The first look: What once was a harbinger of misfortune is today accepted and even, on occasion, encouraged as an alternative to the traditional reveal-on-the-aisle moment.

"I wouldn't say it's the anti-tradition; I kind of feel like it's more the new tradition," says Kimberly Potterf of Kimberly Potterf Photography. She adds that about half of her clients are choosing to do a first look before the ceremony.

"A lot of times, it has to do with when their ceremony starts," she says. Couples who get married after daylight savings time ends in early November often find that darkness has fallen by the time the ceremony is over. "In that case, if they want to get any of these really pretty bright light or daylight photos … people will want to take care of that beforehand," Potterf says. "That's kind of their only option."

But even for spring and summer weddings, timing can be a factor when considering whether to have a first look.

"A lot of times, couples want to be part of their cocktail hour," explains Potterf. "They want to enjoy that time [with their guests] in lieu of a traditional receiving line, which feels very canned and exhausting."

Doing a first look-and subsequent portraits-before the ceremony can reduce the amount of time needed for formal photos after the ceremony. Often, a couple and the photographer can focus almost exclusively on portraits with family members post-ceremony, instead of squeezing the couple's portraits in as well.

"First glances do provide an opportunity to schedule more time, which can be really nice," says Benjamin Derkin of Derk's Works Photography. "I find that when people have more time and feel less rushed on their wedding day, they tend to be more relaxed. And when people are more relaxed, they are more themselves. And when they are more themselves, you get better pictures."

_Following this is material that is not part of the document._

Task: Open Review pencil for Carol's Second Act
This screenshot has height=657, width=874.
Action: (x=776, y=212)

"On the flip side," he adds, "couples who are very nervous in front of people … a first glance would actually be really anxiety-filled for them, because it would cause them to force a smile and enjoy their wedding day under the pressure of the impending wedding."

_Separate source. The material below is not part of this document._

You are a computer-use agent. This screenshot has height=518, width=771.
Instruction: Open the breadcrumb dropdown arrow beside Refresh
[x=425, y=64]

More often than not, however, couples tend to struggle with the traditionalism of not seeing each other before the ceremony, Derkin says.

"All we hear is, it's bad luck," says Nancy Lambert of Lambert Photographs. But she's quick to point out that the superstition got its start in arranged marriages, when the betrothed were kept apart to prevent one from backing out of the agreement. "So it's not a sweet tradition that we love to uphold in our families," says Lambert. "It's from a different time."

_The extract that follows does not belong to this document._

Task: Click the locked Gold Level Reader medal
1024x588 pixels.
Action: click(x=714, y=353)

That said, the decision ultimately comes down to what makes you, as a couple, feel most at ease.

"When couples make a decision that makes them feel most comfortable, that's the best decision," says Derkin, "because you're more easily able to uncover the authentic 'them,' both as a couple and as individuals."

Nattada Nimsuwan and Matthew Kessler

Married May 15, 2015

Matthew: "We just kind of wanted our [first look] to be more traditional and in the moment."

Nattada: "I was definitely nervous, but once you actually start walking … you get that butterfly feeling back again, you know, from your first date. That feeling came back. It was kind of nice to experience it again, because we've been together for so long."

Kimberly and Lee Harrington

Married June 11, 2016

Lee: "I'm a traditionalist by nature, and therefore [originally was against] doing a first look. In retrospect, I'm happy with the decision to do a first look, because on a day filled with many nervous feelings, having that moment provided us with an opportunity to 'exhale,' relax and, more importantly, have a special moment that will always be ours."

Kimberly: "I always wanted to do a first look. I got to watch my sister and brother-in-law's first look (from afar) and thought that it was such a beautiful, intimate moment for the couple to calm nerves and take each other in privately, before sharing it with everyone at the ceremony."